- **Texte de la page**

====================

B. Vérité révélée et vérité conquise
Il y a donc deux conceptions fondamentales de la vérité. La première, la vérité révélée, est la conception dionysiaque d’une vérité d’origine surnaturelle, divine, qui possède l’Oracle de Delphes pour lui faire dire une vérité qui n’est pas la sienne mais qui est celle du Dieu. La prophétesse n’est que le canal qu’emprunte la divinité. La vérité est alors l’objet d’une révélation instantanée et totalitaire. Ce n’est pas l’objet d’un savoir rationnel, mais c’est l’objet d’une passion, voire d’une ivresse. C’est la vérité contenue dans l’ivresse du vin. In vino veritas.
1. Le savoir des faits
Selon Pierre Bourdieu suivant en cela Gaston Bachelard : « Le fait est conquis, construit, constaté ». La seconde vérité est donc la vérité conquise, qui peut être qualifiée à la suite de Nietzsche d’apollinienne. Elle est profondément humaine et non divine. Elle résulte d’une ascèse, d’une discipline et d’une éducation de soi-même par soi-même pour soi-même. Éventuellement grâce à la médiation d’un éducateur ou d’un maître. Chez les anciens Grecs, comme le rappelle Jean-Pierre Vernant, Les Maîtres de vérité étaient les ancêtres des philosophes en tant que maîtres de sagesse. La vérité est alors un but de la connaissance et du savoir fondamentalement inaccessible mais qui fait l’objet d’une quête infinie du savoir. La connaissance est une valeur pour elle-même qui doit être aimée pour elle-même comme le disait Montaigne.
2. Foi et savoir
Dans le premier cas la vérité révélée l’est par la religion qu’elle précède et qu’elle fonde. En conséquence la croyance, ou plutôt la foi, est le savoir de cette vérité. Mais on voit que la foi est alors le contraire d’un savoir puisqu’elle n’est pas capable de réflexivité c’est-à-dire de rendre compte d’elle-même à la différence du savoir. Comme dit Nietzsche dans l’Antéchrist :
Foi veut dire ne-pas-vouloir-savoir ce qui est vrai.
Ou encore toujours dans l’Antéchrist :
La « foi » comme impératif est le veto contre la science ; en pratique, le mensonge à tout prix.
La vérité est ici le savoir de la révélation. Elle est donnée par l’interprétation des écrits, la plupart du temps sacrés, qui consignent cette révélation. La vérité ici possède, au sens fort de la possession démoniaque, les individus et les aliène en ses porte-parole au lieu que les individus puissent prétendre posséder la vérité. Dans le second cas, la vérité conquise, la vérité est l’horizon et l’avenir du savoir. Elle ne le fonde que rétrospectivement et en théorie comme norme du vrai. Le vrai est ici la discipline du savoir. Ce dernier se soumet à la norme du vrai, de la vérification. L’ambition du sujet de la science est de posséder la vérité. Quête infinie et impossible.

====================

- **Données de l'exercice**
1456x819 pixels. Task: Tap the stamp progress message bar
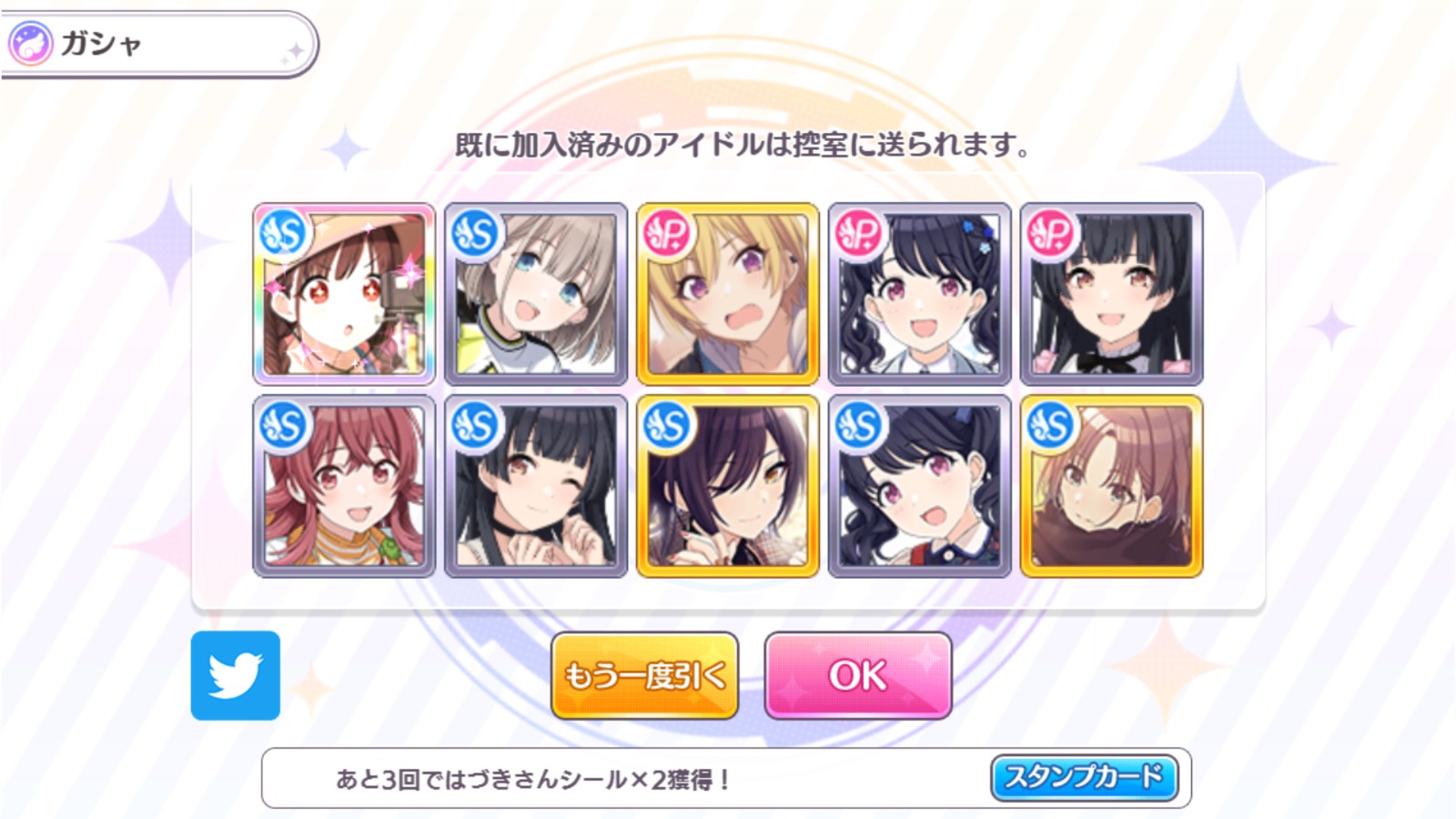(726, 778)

====================

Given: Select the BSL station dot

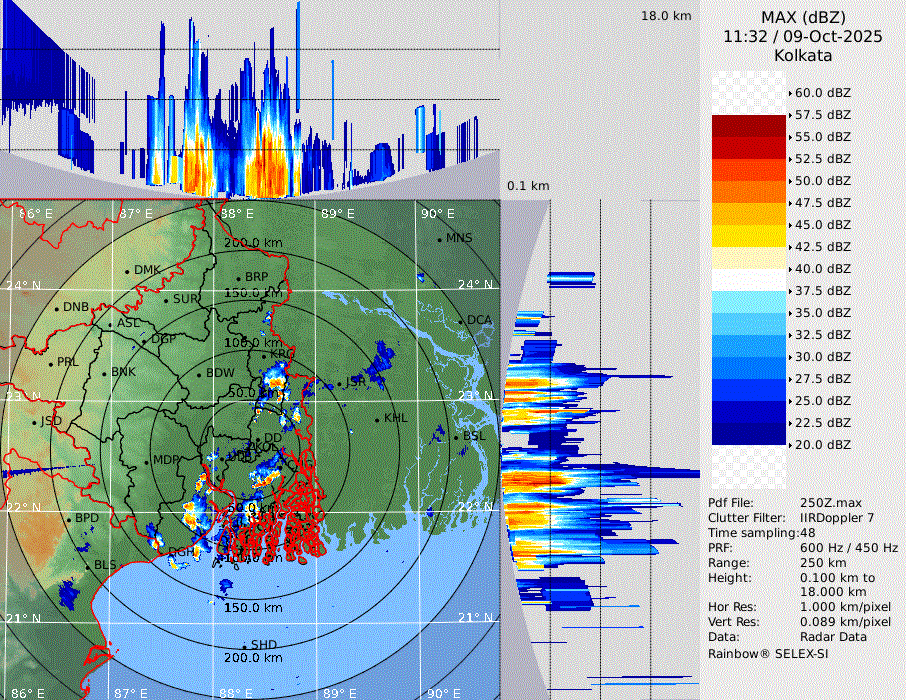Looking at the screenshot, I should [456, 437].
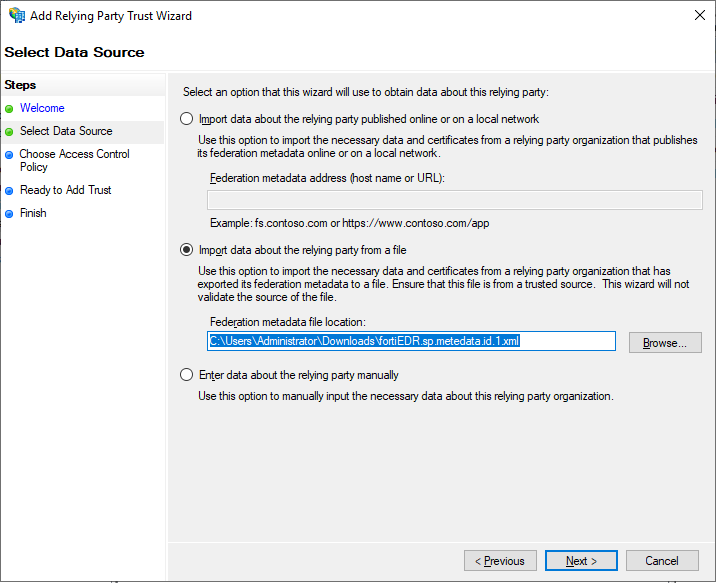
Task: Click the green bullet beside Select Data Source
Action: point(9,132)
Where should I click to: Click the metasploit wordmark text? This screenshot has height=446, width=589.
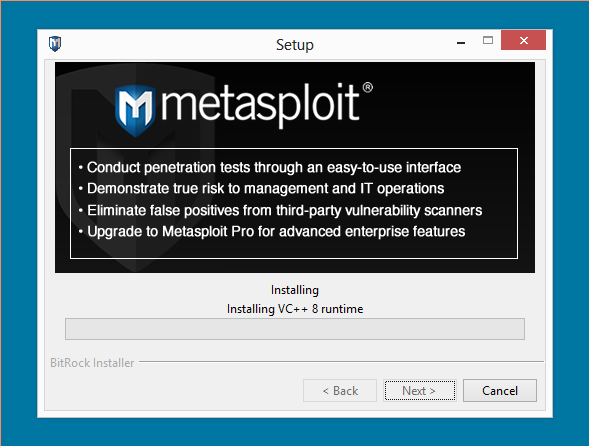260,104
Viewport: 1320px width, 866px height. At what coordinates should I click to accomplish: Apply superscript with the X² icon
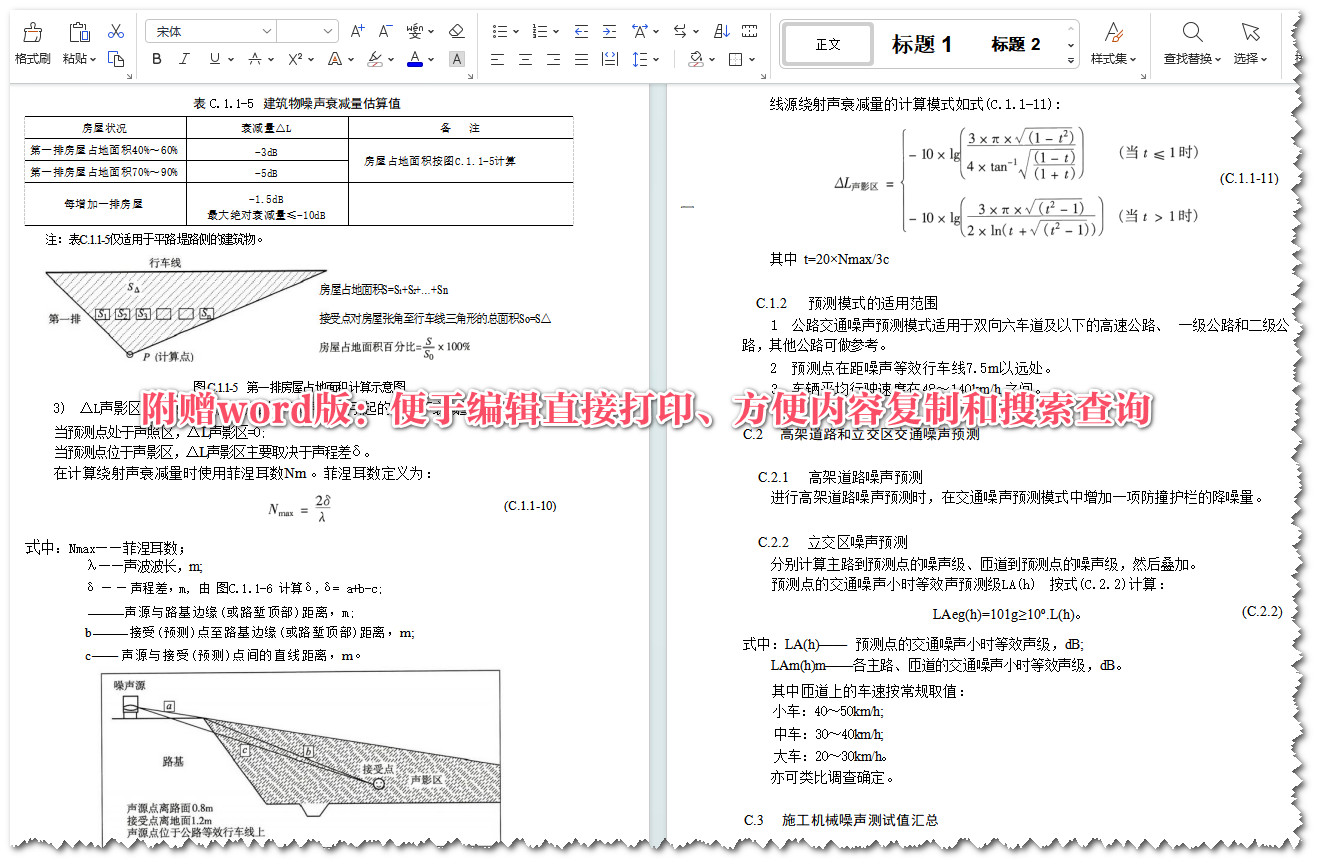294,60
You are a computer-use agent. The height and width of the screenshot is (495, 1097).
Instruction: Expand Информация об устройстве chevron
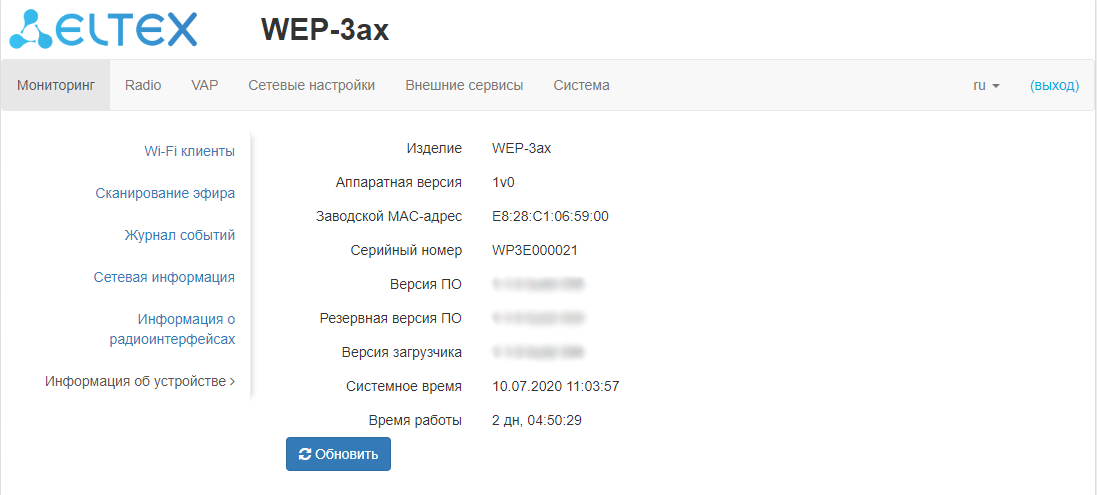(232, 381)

====================

D'après le texte de la page, comment Pierre Bourdieu, suivant Gaston Bachelard, qualifie-t-il le fait ? Répondez en une phrase, s'il vous plaît. Les items forment un matériau distinct du texte de la page.

- **Corrigé**
Selon Pierre Bourdieu, le fait est « conquis, construit, constaté ».